Zwei Wissenschaftler

Vorgestellt werden fünf ausgewählte Fallbeispiele. Eins davon ist die Familie Timofejew-Resowski. Vater Nikolai und Mutter Jelena sind Wissenschaftler und 1925 an das Kaiser-Wilhelm-Institut für Hirnforschung in Berlin-Buch gekommen. Anders als Russen, die nach der Revolution von 1917 im Exil leben, sind sie sowjetische Staatsbürger, verweigern allerdings 1937 die von ihnen verlangte Heimkehr in die Heimat.
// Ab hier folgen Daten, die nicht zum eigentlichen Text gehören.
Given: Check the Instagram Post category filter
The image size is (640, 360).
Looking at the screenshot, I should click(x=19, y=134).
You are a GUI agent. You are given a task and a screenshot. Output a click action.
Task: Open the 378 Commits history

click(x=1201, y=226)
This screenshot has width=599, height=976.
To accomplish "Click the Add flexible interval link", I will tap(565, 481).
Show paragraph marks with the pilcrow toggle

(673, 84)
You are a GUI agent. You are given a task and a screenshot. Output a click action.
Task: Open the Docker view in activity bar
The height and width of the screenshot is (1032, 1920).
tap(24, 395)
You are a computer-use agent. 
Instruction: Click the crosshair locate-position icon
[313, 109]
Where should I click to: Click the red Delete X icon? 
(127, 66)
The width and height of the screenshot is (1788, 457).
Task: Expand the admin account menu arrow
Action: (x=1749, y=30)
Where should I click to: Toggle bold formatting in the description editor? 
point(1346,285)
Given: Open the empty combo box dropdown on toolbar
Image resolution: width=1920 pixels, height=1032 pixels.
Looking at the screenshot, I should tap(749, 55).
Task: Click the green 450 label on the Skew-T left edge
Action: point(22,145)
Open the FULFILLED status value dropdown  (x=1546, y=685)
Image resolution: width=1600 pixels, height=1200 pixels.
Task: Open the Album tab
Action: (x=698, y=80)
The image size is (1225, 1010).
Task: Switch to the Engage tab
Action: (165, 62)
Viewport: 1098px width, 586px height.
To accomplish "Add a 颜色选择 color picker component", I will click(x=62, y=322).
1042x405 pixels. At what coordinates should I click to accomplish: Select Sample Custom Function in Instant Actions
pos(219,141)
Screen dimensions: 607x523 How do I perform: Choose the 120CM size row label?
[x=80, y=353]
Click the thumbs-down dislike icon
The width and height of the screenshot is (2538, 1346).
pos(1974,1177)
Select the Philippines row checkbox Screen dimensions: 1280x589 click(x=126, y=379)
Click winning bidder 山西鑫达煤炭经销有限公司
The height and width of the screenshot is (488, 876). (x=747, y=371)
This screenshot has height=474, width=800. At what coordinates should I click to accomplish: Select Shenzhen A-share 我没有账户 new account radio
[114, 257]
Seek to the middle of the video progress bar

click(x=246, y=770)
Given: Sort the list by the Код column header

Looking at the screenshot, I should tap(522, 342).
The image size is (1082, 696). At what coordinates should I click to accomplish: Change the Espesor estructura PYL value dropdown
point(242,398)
Es ist das Jahr des großen stalinistischen Terrors. Sie können ihres Lebens deshalb nicht sicher sein.

Tatsächlich wird Nikolai nach dem Krieg verhaftet und in Moskau zu zehn Jahren Lagerhaft verurteilt, weil er angeblich mit den Faschisten kollaborierte. Er kommt aber als Spezialist schon 1947 wieder frei. 1992 wird er elf Jahre nach seinem Tod rehabilitiert. Der Schriftsteller Daniil Granin hat einen Roman über Nikolai geschrieben, der 1988 in deutscher Übersetzung in der DDR erschien. Ein Exemplar ist nun Teil der Ausstellung.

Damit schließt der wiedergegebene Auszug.